Identity Theft Victim Checklist
Identity theft has been the top consumer complaint to the Federal Trade Commission now for 13 years running. The FTC's annual look at its Consumer Sentinel Network database of complaints found that the agency received more than 2 million complaints overall in calendar year 2013, with 14% related to identity theft. The average loss from the misuse of a victim's personal information is more than $4,900. If you are a victim, take these steps immediately:
* Place a fraud alert on your credit reports, ask for a free copy of your credit report, and review those reports for evidence of accounts you didn't open. Fraud unit contacts are:
* Close accounts--including share drafts/checks or ATM cards--that have been tampered with or used fraudulently. Contact all financial institutions and lenders, credit card issuers, utility companies, and the Social Security Administration to notify them of the fraud. Follow up each conversation with a letter.

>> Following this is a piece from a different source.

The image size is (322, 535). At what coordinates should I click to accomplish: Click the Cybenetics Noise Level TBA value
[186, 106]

* File a report with law enforcement and insist on getting a copy of the report or the report number.
* File a complaint with the FTC. Visit http://www.consumer.ftc.gov/features/feature-0014-identity-theft for more information or call 877-IDTHEFT.

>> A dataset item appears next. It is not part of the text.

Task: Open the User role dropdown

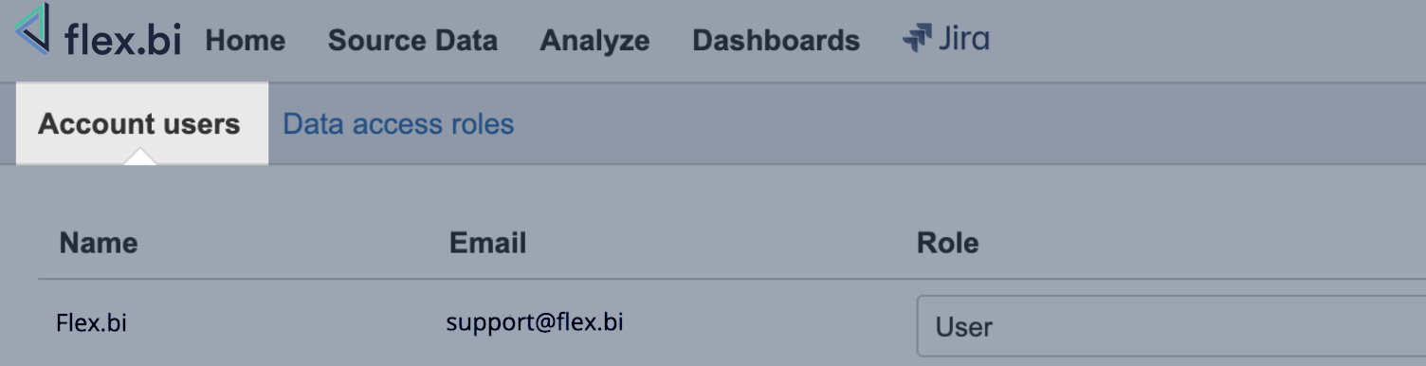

Keep your identity to yourself
Identity theft is the No. 1 consumer complaint, according to the Federal Trade Commission. But there are ways to protect yourself. First, always take steps to shield your identity. For example: Never give out personal information unless you know whom you're dealing with, keep passwords on your accounts, and shred all personal financial documents. Finally, order a credit report at least once a year. Scan the reports for anything that seems out of the ordinary.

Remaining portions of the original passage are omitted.